What are the properties which would "preclude H from being a reasonable Hamiltonian" ? Could you, please, spell them out ? Thank you

 

[tom.stoer]

H should be self adjoint or at least symmetric; H should allow for "generalized eigenvectors"; H should be bounded from below; in QFT H should be "finite after normal ordering / regularization".

 

[dextercioby]

Do you agree then with the claim that assuming [T,H]=i1 on some subset of a Hilbert space/RHS, with T a s-adj operator and H satisfying all your requirements, doesn't lead to any inconsistencies, both mathematically and physically ?

 

[tom.stoer]

Do you agree then with the claim that assuming [T,H]=i1 on some subset of a Hilbert space/RHS, with T a s-adj operator and H satisfying all your requirements, doesn't lead to any inconsistencies, both mathematically and physically ?

a) I do not understand why you are talking about a subset
b) I guess that - coming back to the original post - one can show that the requirement of H being bounded from below is in conflict with [T,H]=i1 (of course I would keep H and forget about T)
So except for the subset in a) and ruling out the existence of T accoring to b) I do not have a problem

 

[Fredrik]

What's wrong in that line that determines you to conclude that 1=0 ?

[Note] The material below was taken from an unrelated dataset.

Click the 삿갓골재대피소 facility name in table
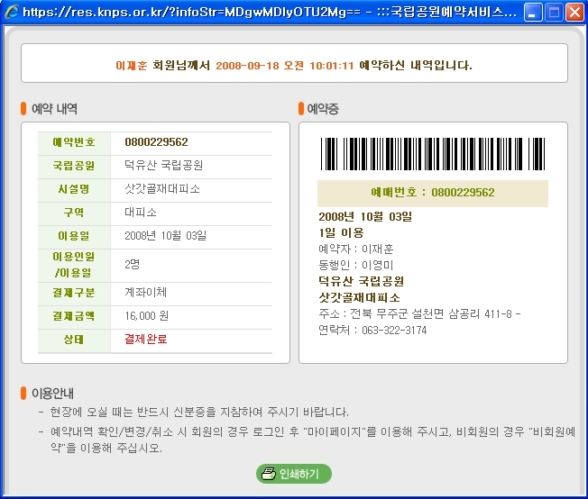The image size is (588, 499). tap(162, 189)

As you can see in the text after that line, I was thinking that the problem wasn't in that line, but in the assumptions before it, in particular the assumption that two operators with a commutator like that can both have eigenvectors. But now I'm thinking that since |b> doesn't appear in that line, that explanation can't be right. Based on what you said before, I guess it has to be that if A has an eigenvector, it can't be in the domain of B.

a) I do not understand why you are talking about a subset

Unbounded operators are usually (always?) defined on a dense subset of the Hilbert space, not on the entire space. Suppose e.g. that Q is defined by Qf=xf for all functions f in L²(ℝ). Then Qf isn't square integrable for each choice of f. To ensure that the range of this linear operator doesn't contain any functions that are outside of L²(ℝ), we must choose its domain to be a proper subset of L²(ℝ).

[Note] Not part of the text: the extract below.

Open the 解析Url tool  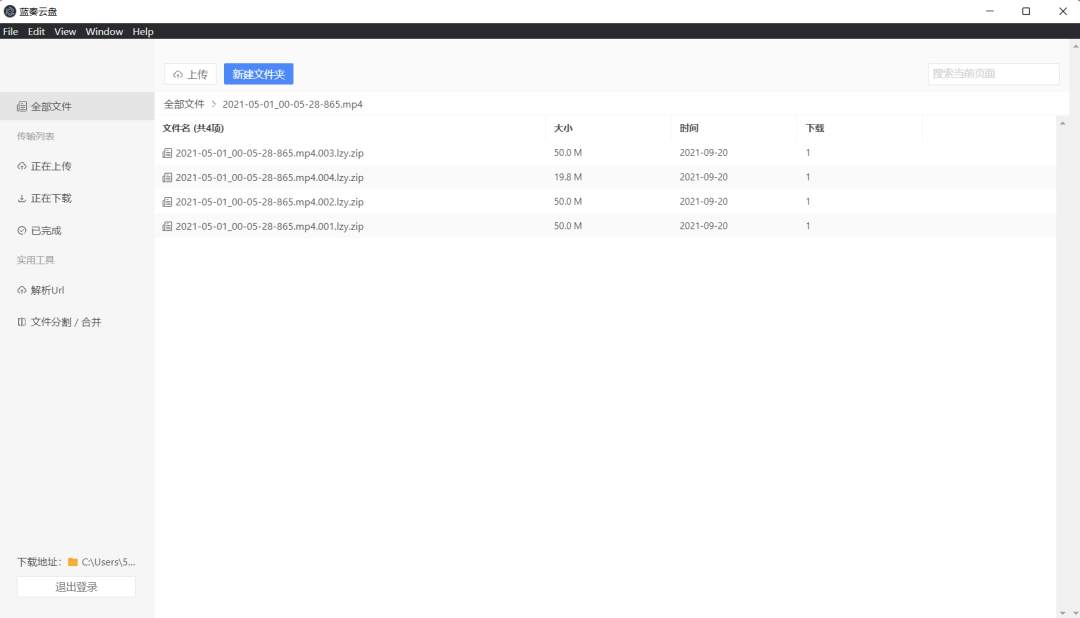pos(47,290)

b) I guess that - coming back to the original post - one can show that the requirement of H being bounded from below is in conflict with [T,H]=i1 (of course I would keep H and forget about T)
So except for the subset in a) and ruling out the existence of T accoring to b) I do not have a problem

The proof assumes that |E> is in the domain of T, which implies that 1=0. I'd call that a problem.

1=\langle E|E\rangle=-i\langle E|iI|E\rangle=-i\langle E|[T,H]|E\rangle=-iE\langle E|(T-T)|E\rangle=0

Hey, wait a second, this also implies that [T,H]=iI is impossible. It might make sense if we replace the identity operator with its restriction to the domain of T, but it doesn't make sense as it stands.

 

[tom.stoer]

Unbounded operators are usually (always?) defined on a dense subset of the Hilbert space, not on the entire space. Suppose e.g. that Q is defined by Qf=xf for all functions f in L²(ℝ). Then Qf isn't square integrable for each choice of f. To ensure that the range of this linear operator doesn't contain any functions that are outside of L²(ℝ), we must choose its domain to be a proper subset of L²(ℝ).

The problem is to use L²(ℝ)

 

[Fredrik]

The problem is to use L²(ℝ)

Since all infinite-dimensional complex separable Hilbert spaces are isomorphic to L²(ℝ), I don't think you can solve any problems of this magnitude by using a different Hilbert space.

 

[tom.stoer]

Hey, wait a second, this also implies that [T,H]=iI is impossible. It might make sense if we replace the identity operator with its restriction to the domain of T, but it doesn't make sense as it stands.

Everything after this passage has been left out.